As Kubernetes enters its second decade, the first day of KubeCon 2024 was marked by a series of great discussions and presentations.

The opening remarks were delivered by a panel of experts including Priyanka Sharma, Timothée Lacroix, co-founder of Mistral AI, Paige Bailey from Google Gen AI, and Jeffrey Morgan, the creator of Ollama. They discussed the gap between Development and AI Research, similar to the previous gap between Development and Operations. Machine learning teams often overlook containers, a point underscored by Paige Bailey who noted that Google’s AI infrastructure engineering team is struggling to keep up with the demand for training larger models.

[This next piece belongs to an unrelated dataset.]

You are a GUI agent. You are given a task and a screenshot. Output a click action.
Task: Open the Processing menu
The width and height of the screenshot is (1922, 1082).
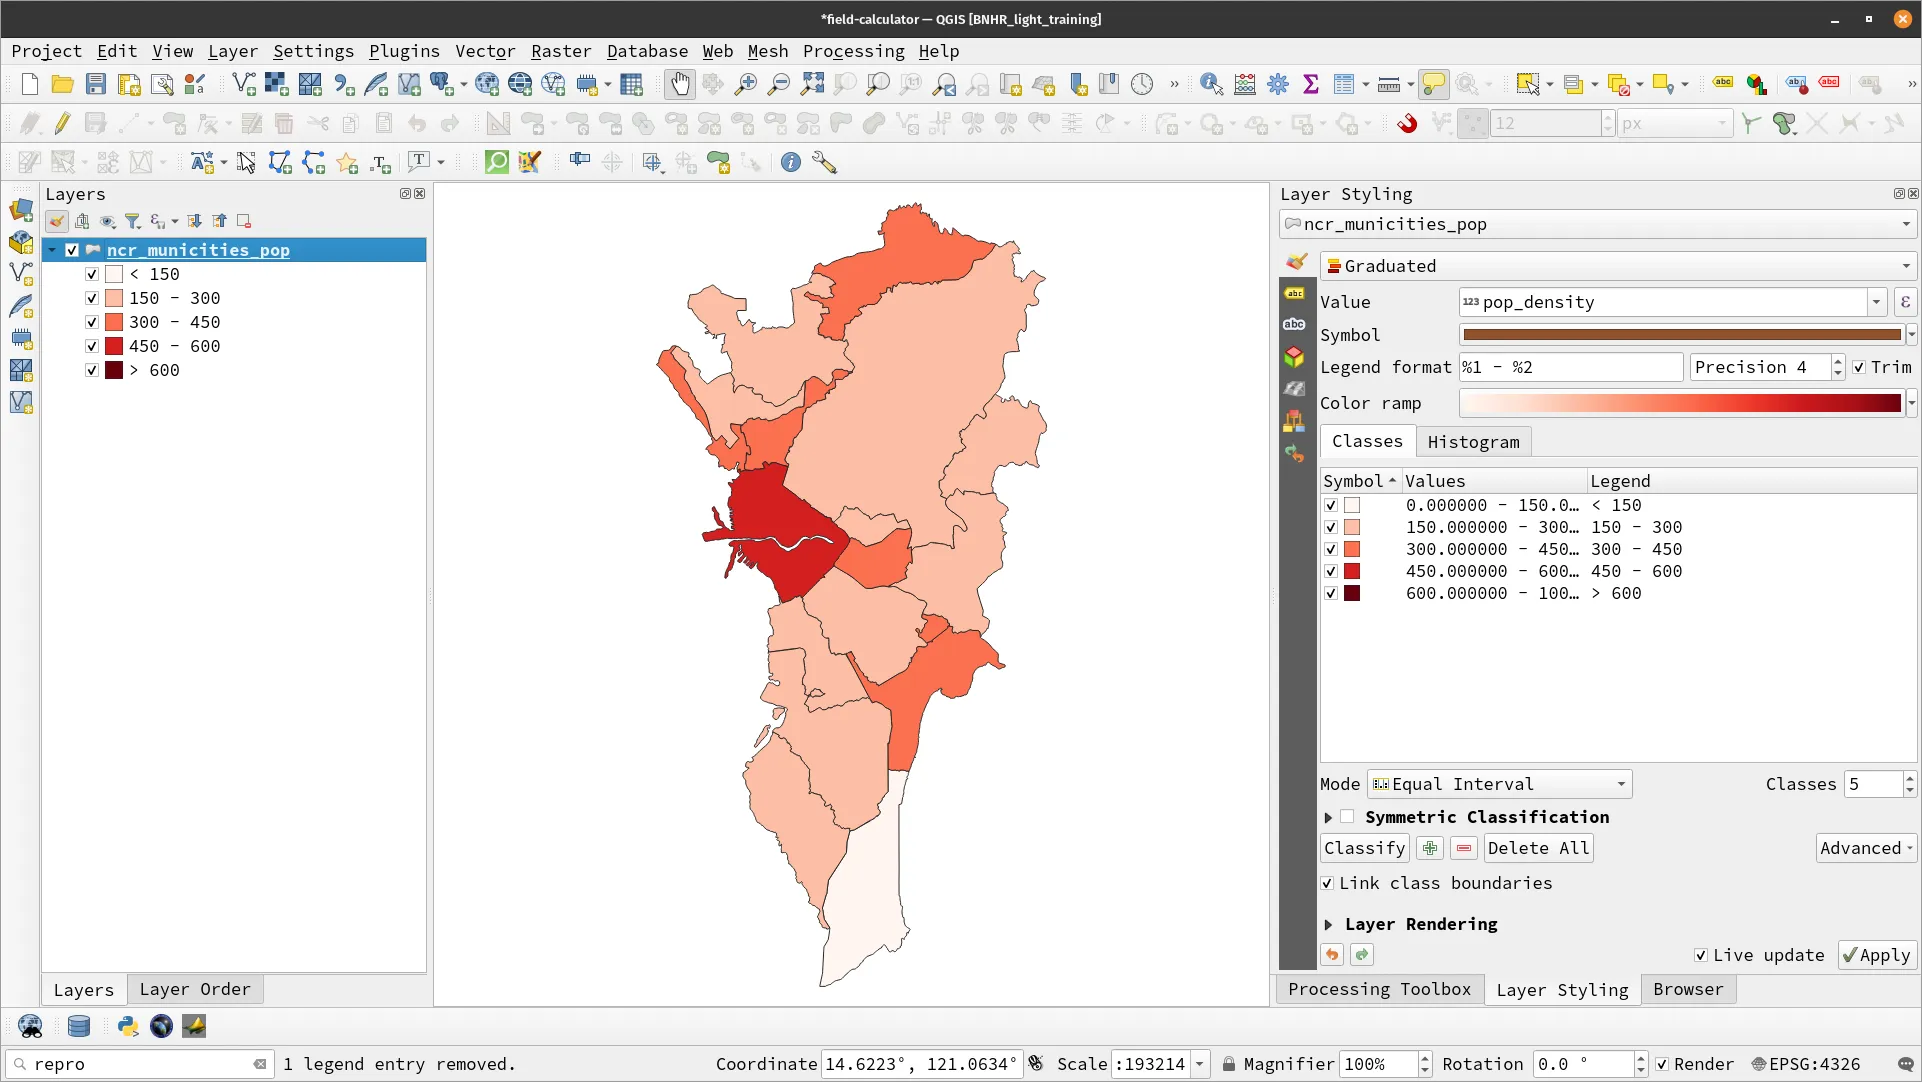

A presentation on accelerating AI workloads with GPUs in Kubernetes was delivered by Kevin Klues and Sanjay from Nvidia. They discussed the current focus on GPU sharing and the various ways to achieve it, from multiple workloads on a single GPU to partitioning, virtualization, and CUDA abstraction. They also introduced Nvidia Picasso, a Kubernetes-driven solution for AI training.

Jorge Palma from Microsoft discussed building an open-source platform for AI/ML. He introduced KAITO, an OSS Operator to deploy LLM models, which provides an API endpoint to access models and supports Llama and Mistral.

One of the highlights of the day was a round table conversation about RAG, fine-tuning, and running LLMs on Kubernetes in both cloud and on-prem environments. In an unexpected turn of events, I found myself moderating the discussion after the scheduled speaker didn’t turn up :)

The day concluded with a presentation by Christian Posta from solo.io comparing Istio and Cilium - sidecar vs non-sidecar service mesh. The talk was particularly interesting for its focus on the benefits of eBPF and how it provides other features like observability and security.

In summary, the first day of KubeCon 2024 celebrated the achievements of Kubernetes over the past decade and looked ahead to the future of AI and LLMs. With its growing adoption in the AI community, Kubernetes is becoming the de facto platform for AI, setting the stage for an exciting future.